(DATA SUPPLIED):
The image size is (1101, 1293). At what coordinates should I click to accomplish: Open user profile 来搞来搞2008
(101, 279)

* * *

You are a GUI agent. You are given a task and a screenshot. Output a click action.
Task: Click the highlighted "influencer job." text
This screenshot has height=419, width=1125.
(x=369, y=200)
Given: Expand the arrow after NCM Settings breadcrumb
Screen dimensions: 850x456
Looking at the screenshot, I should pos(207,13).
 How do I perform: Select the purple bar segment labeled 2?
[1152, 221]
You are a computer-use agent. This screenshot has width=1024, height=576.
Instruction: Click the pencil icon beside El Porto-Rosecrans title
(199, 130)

---

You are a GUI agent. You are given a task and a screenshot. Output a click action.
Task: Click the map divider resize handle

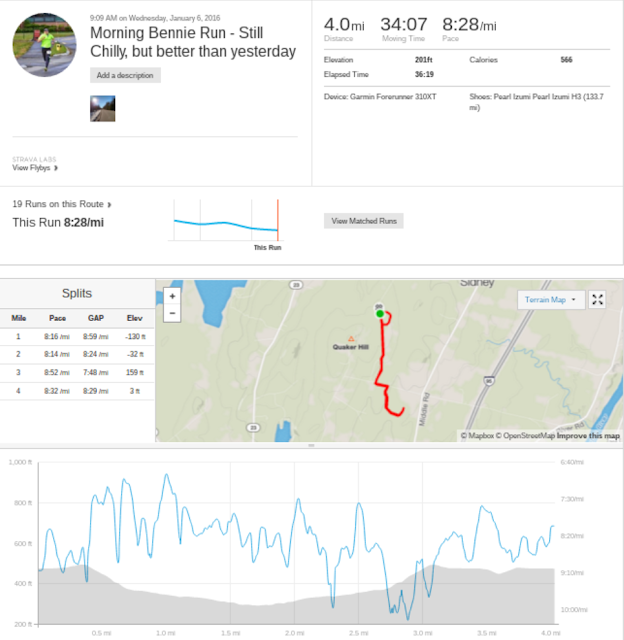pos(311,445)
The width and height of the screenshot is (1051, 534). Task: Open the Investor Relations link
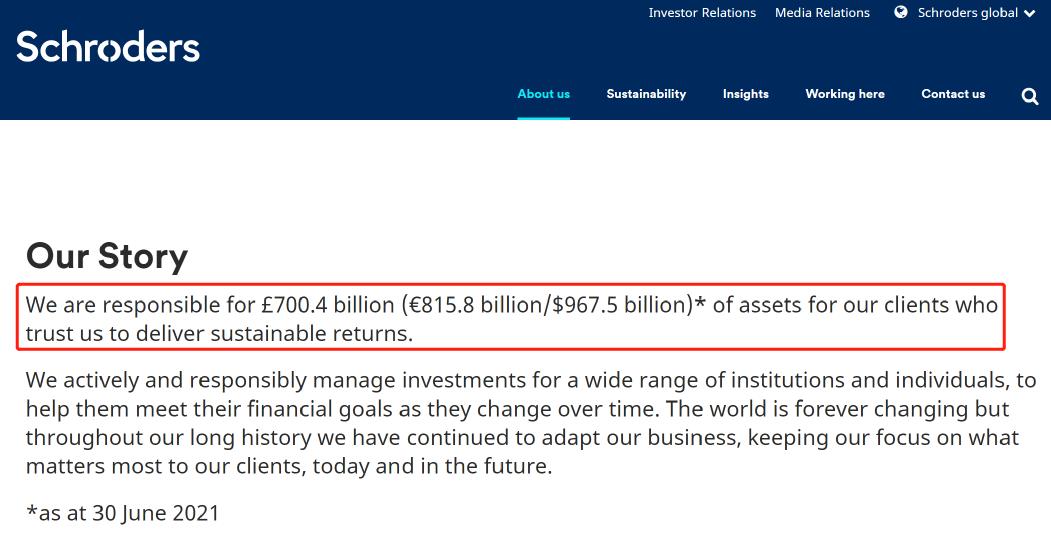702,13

(TASK PROMPT): The answer is the run of lines above from the line containing "Screen dimensions: 850x456" through the line containing "You are a computer-use", copied exactly and alone.

(WRITTEN SOLUTION):
Screen dimensions: 850x456
Looking at the screenshot, I should pos(207,13).
 How do I perform: Select the purple bar segment labeled 2?
[1152, 221]
You are a computer-use agent. This screenshot has width=1024, height=576.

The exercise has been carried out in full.